:: EXTRACT PROVIDED ::

Tools

The PWMs in TRANSFAC are the basis for TFBS predictions with the included tools for analysis of DNA sequences of individual promoters, enhancers and other regulatory regions to the analysis of Omics data derived gene sets (DEGs).

Example result of transcription factor analysis in MATCH Suite

Site Analysis introduction

What is Site Analysis?

Binding sites for proteins in the genome have a great regulatory impact on the gene activities in their neighborhood. Since these interactions are highly dynamic with regard to the cell’s status, we have experimental knowledge about the actual occupancy of these sites only for a very small percentage of them. Predictive tools are thus essential for deciphering the full regulatory potential of gene control regions like promoters, enhancers, etc.

:::

▶ TASK REQUIREMENTS: How would you render this sentence from the TRANSFAC tools text in Spanish: "Predictive tools are thus essential for deciphering the full regulatory potential of gene control regions like promoters, enhancers, etc."?

:: LISTED ENTRIES ::

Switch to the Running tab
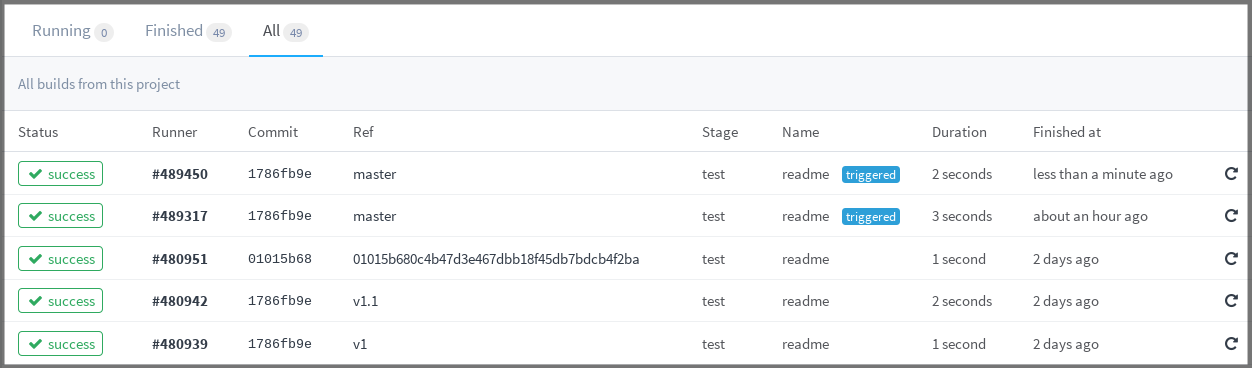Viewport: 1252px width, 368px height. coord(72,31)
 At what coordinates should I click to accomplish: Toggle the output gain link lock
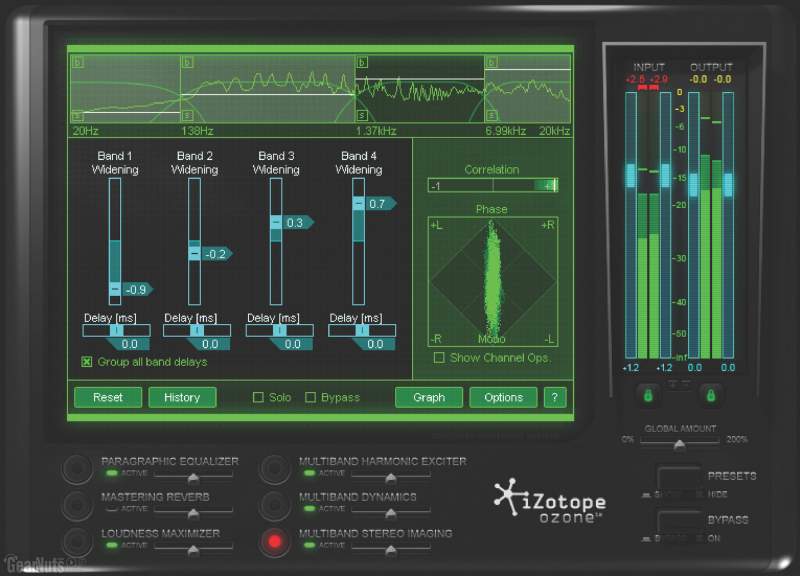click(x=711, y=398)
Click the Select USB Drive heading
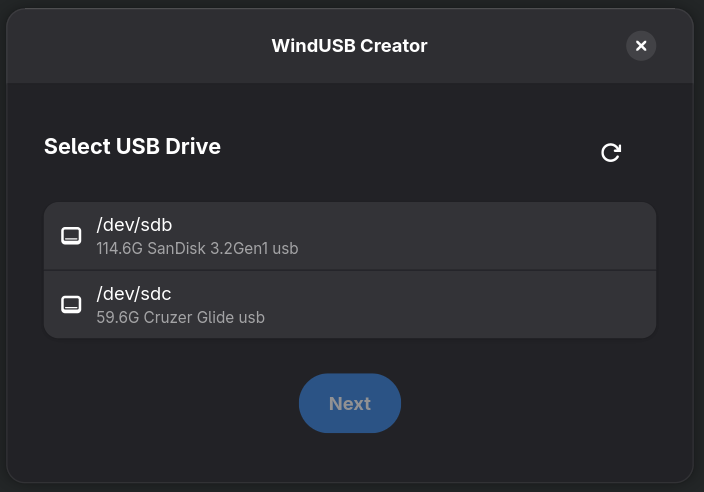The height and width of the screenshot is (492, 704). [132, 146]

:::
:: LISTED ENTRIES ::

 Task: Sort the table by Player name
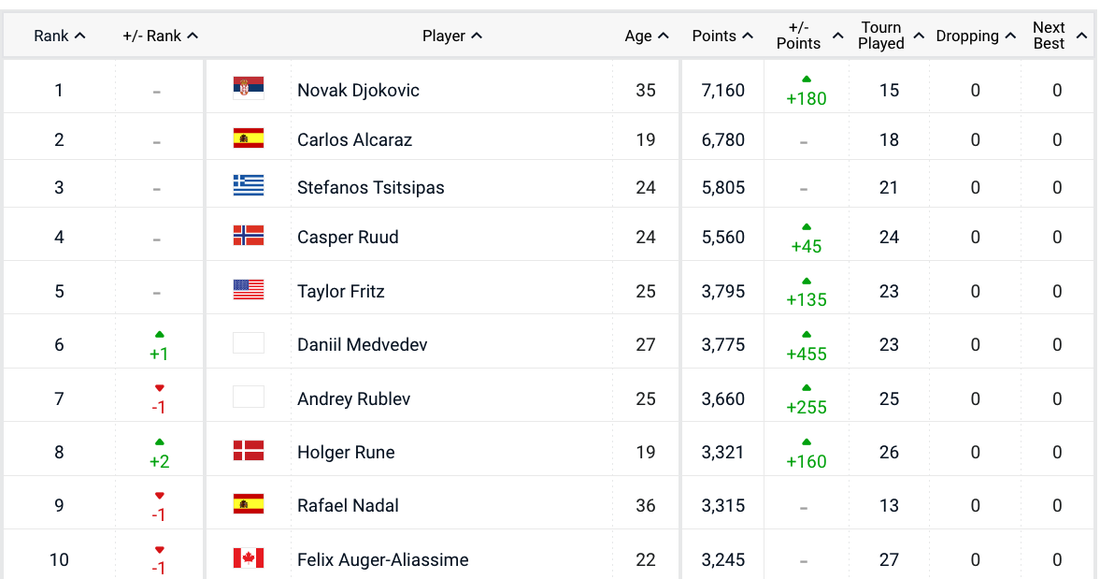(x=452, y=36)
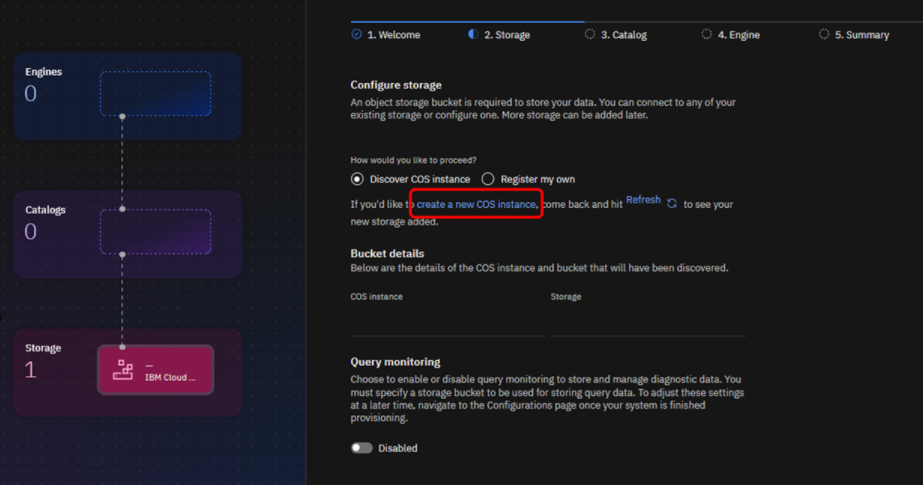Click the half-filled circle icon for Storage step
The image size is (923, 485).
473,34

:::

▶ EXPECTED OUTPUT: Por lo tanto, las herramientas predictivas son esenciales para descifrar todo el potencial regulador de las regiones de control génico, como promotores, potenciadores, etc.